The History of the Village Housing from 1945 onwards...

 

The history of housing in Bere Regis indicates that until around the time of the 2nd World War it was provided in the main by the estates and employers so that housing and employment were closely associated. Older parishioners have spoken of their fortune in being 'given' a cottage to live in soon after their marriage. As older employees moved from jobs so a cottage would become available for the employee.

Parishioner & her cottage

Clearly this situation had severe limitations and though some employers provided some new cottages there was still a severe shortage of housing. The Parish Council is recorded as requesting the District Council to build houses for the parishioners, hence we now see Green Close, Egdon Close, Southbrook & Shitterton Close. These houses must have been a great relief to the many then young people trying to set up their homes and families at that time.

Southbrook Close in the 1950's

In the 1940's and 1950's the estates could be seen to be reducing the numbers of cottages that they held as the work on the land and forests became less labour intensive. Cottages were sold to the tenants for prices which today would seem a pittance. Subsequently, as the older parishioners died or moved away, these same cottages were sold on and attracted prices way beyond the reach of the parishioners who previously would have occupied them in due course.

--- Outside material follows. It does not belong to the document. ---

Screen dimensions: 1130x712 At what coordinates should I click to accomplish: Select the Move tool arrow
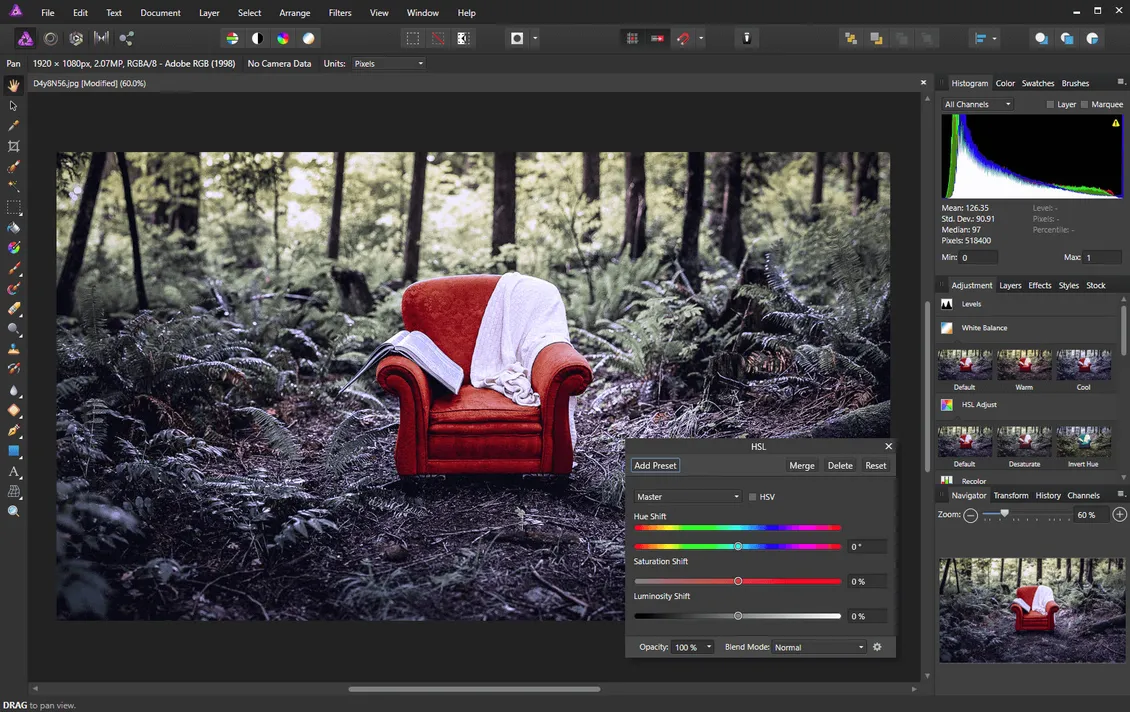pyautogui.click(x=14, y=105)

2 of the Cottages sold off in Shitterton in the 1940's

A few new individual houses were built throughout the Parish in the post war years. The small development at Boswell's Close were erected by Messrs Griffin & Son in the 1960's. The major public housing on the south side of West Street and to the west of the Church came in the late 1970's. This was in response to a shortage of housing in the District generally. Naturally homeless parishioners were included but as a result of this development there was a considerable increase in people moving into the parish from other parts of the District. Though it provided housing it was not always a satisfactory solution as people moving from Upton and away from their area of work, it involved a long journey each day. For local people it meant that young people who had by now married, could set up homes independent of their parents. The development was designed to serve the requirements of all ages on the Housing register, thus we see flats, houses, bungalows for elderly people and a sheltered housing scheme. There was criticism at the time for building so close to the Church.

1970's Development

The 1980's saw the reduction in the provision of new public housing and there was an encouragement to build houses for purchase by individuals. The estate at the western end of Elder Road with its two satellite roads resulted. Regrettably many of these houses were beyond the affordable range of young parishioners and so there was again a large influx of new people both retired and from the new 'industries' within the conurbation. A few individual houses have since been built on infilling sites such as the Old Chapel and Bus Depot, Snowhill & Shitterton.